Gaussian mixture state representation seems like a powerful approach, which can work as a useful generalization of unimodal Gaussian representation. However, its coverage in literature is scarce and unsatisfactory, not to say confusing. It makes sense to start building understanding from a basic, but fundamental problem — estimation in linear systems. Here a linear filter which estimates parameters of Gaussian mixture probability density is rigorously developed. Conceptually it will be very similar to classical Kalman filter.
Notation and definitions
First define a multivariate normal probability density function with parameters of mean $m$ and covariance matrix $P$: $$ \mathcal{N}(\xi; m, P) = \frac{1}{(2 \pi)^{n/2} |P|^{1/2}} \exp \left[ -\frac{1}{2} (\xi - m)^T P^{-1} (\xi - m) \right] $$
The Gaussian mixture probability density is defined as a weighted sum of normal probability densities: $$ \mathcal{M}(\xi; w, m, P) = \sum_{i = 1}^N w^{(i)} \mathcal{N}(\xi; m^{(i)}, P^{(i)}), \\ \text{with } w^{(i)} > 0 \text{ and } \sum_{i = 1}^N w^{(i)} = 1 $$ Here $w, m, P$ denote sets of $N$ parameters.
Sampling from such distribution can be done in the following way:
- Randomly select from which component to generate a sample with probabilities equal to $w^{(i)}$
- Generate a sample using a normal distribution of the selected component
The Gaussian mixture should not be confused in any way with sum of normal variables.
Probability density function notation will also be used like $x \sim \mathcal{N}(m, P)$, which means that $x$ has the corresponding density function — $p_x(\xi) = \mathcal{N}(\xi; m, P)$.
Characteristic functions
A characteristic function of a random variable $x$ with probability density $p_x(\xi)$ is defined as the following expectation ($j$ is an imaginary unit): $$ \overline{p}_x(\alpha) = \mathrm{\mathbb{E}}_x e^{j \alpha^T x} = \int p_x(\xi) e^{j \alpha^T \xi} d \xi $$
Because this transform is similar to Fourier, there exists a one-to-one mapping between probability density and characteristic functions. Let’s write out characteristic functions of normal and Gaussian mixture distributions:
- For normal distribution: $$ \overline{\mathcal{N}}(\alpha; m, P) = \exp \left(j \alpha^T m - \frac{1}{2} \alpha^T P \alpha \right) $$ This can be shown directly from the definition by computing the integral.

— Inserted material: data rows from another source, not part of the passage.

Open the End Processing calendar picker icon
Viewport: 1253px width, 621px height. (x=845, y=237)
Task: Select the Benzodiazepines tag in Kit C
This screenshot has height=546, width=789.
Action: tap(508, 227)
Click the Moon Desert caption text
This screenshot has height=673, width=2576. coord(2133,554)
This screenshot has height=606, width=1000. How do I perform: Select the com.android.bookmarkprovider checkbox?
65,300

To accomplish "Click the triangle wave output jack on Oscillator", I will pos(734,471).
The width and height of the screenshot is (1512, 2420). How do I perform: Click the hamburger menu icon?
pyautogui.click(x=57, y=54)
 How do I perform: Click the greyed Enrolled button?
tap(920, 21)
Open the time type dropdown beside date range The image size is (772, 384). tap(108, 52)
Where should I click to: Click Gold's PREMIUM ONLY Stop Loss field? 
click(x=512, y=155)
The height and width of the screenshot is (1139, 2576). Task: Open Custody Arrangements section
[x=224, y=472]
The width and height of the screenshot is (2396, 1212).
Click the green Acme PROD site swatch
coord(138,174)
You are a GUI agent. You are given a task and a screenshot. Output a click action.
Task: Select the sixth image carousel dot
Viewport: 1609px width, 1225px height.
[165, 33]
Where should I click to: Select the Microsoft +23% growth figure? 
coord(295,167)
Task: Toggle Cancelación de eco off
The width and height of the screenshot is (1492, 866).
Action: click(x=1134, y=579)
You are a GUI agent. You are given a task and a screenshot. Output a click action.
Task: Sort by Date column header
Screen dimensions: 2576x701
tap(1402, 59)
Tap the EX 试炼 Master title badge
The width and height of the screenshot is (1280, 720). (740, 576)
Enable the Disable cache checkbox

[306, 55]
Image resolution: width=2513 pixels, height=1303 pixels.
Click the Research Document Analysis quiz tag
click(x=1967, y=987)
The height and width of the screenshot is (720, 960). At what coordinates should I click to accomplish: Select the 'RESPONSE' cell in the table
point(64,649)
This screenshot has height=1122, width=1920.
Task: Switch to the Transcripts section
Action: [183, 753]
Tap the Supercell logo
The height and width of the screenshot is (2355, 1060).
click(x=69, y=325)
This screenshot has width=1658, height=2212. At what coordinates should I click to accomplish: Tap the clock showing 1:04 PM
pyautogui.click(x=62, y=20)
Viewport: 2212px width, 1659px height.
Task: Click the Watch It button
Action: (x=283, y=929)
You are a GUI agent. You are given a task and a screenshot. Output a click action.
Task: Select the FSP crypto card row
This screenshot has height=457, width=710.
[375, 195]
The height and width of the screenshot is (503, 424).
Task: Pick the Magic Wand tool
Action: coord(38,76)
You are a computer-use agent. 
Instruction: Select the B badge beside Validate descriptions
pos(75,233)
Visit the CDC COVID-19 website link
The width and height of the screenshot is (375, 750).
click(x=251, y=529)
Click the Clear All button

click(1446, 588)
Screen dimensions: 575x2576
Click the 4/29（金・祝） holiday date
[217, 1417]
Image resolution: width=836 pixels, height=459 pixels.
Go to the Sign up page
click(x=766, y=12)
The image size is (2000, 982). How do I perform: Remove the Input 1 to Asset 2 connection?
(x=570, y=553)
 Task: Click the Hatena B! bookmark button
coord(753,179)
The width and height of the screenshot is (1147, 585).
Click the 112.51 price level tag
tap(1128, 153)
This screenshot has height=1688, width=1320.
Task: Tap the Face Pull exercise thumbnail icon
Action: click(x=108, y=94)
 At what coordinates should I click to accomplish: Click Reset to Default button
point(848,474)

- For Gaussian mixture distribution: $$ \overline{\mathcal{M}}(\alpha; w, m, P) = \sum_{i = 1}^N w^{(i)} \exp \left(j \alpha^T m^{(i)} - \frac{1}{2} \alpha^T P^{(i)} \alpha \right) $$ It follows from linearity of integration and the form of the density as a linear combination of individual normal densities.
We will also use two basic properties of a characteristic function:
- Characteristic function of sum of two independent random variables $z = x + y$: $$ \overline{p}_z(\alpha) = \overline{p}_x(\alpha) \overline{p}_y(\alpha) $$ It follows from the factorization property of exponent and ability to split the integral into independent parts.
- Characteristic function of linearly transformed random variable $y = A x$: $$ \overline{p}_y(\alpha) = \overline{p}_x(A^T \alpha) $$ It follows directly from the definition.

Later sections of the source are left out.